Mumbai Saga is a 2021 Indian Hindi-language action crime film directed by Sanjay Gupta and produced by T-Series. It features an ensemble cast of John Abraham, Emraan Hashmi, Kajal Aggarwal, Mahesh Manjrekar,  Rohit Roy, Anjana Sukhani, Prateik Babbar, Samir Soni, Amole Gupte and Gulshan Grover. Set in the '80s and '90s, Mumbai Saga shows changing phases of Bombay by closing mills to make malls and high-rise buildings.

The film was released theatrically on 19 March 2021. It underperformed commercially as collections were affected by the resurgence in COVID-19 pandemic cases which had led to a night curfew and lockdown imposition in Maharashtra. Later, it was digitally premiered on Amazon Prime Video on April 27, 2021.

Plot 
Amartya Rao Naik belongs to a lower middle class family & his father sells vegetables at a railway overbridge. All the vendors there are forced to pay protection money to gangster Gaitonde. One day, some of the dreaded Gaitonde's henchmen assault Amartya's teenage brother Arjun. Enraged, Amartya trashes the entire gang. He is arrested by the police and subjected to further abuse by Gaitonde's henchmen. He is able to fight them all and earns the respect of criminal Nari Khan, who warns Gaitonde of any further action.
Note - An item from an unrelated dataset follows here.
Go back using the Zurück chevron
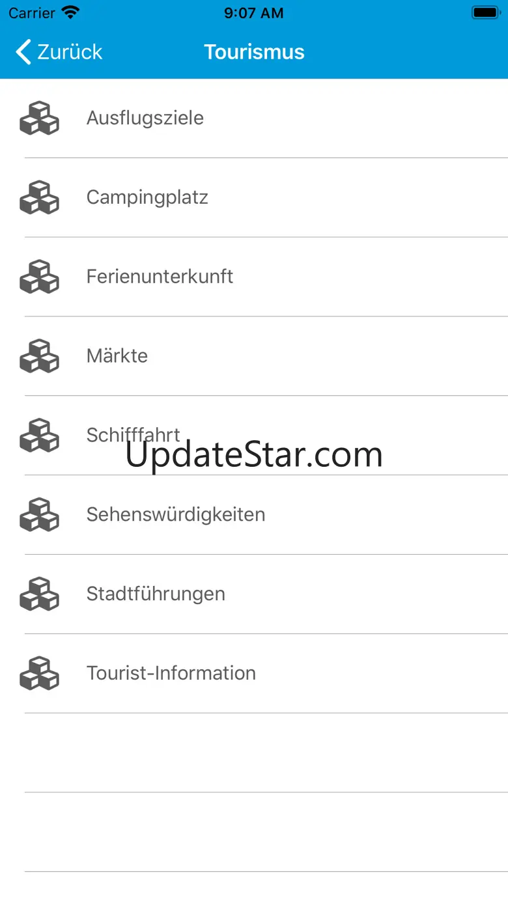The image size is (508, 903). 23,52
Amartya soon receives bail, courtesy 'Bhau', the party leader of the local 'Chatrapati Sena' which is known for its violent ways and scouts for muscle men like Amartya. Bhau tells him that, now that he has made Gaitonde his arch nemesis, he has to find a solution to it in a week, and if he does, Bhau can lend his political & legal protection in return. Amartya meets Nari's key aide and gets information on Gaitonde's operations. He then attacks his men and is able to confiscate all his arsenal. Later, he secures a bail for Nari and also threatens Gaitonde to get out of his way. Gaitonde realizes his diminishing strength and resents to his fate. With Bhau's blessings, Amartya gets uninhibited control of the city.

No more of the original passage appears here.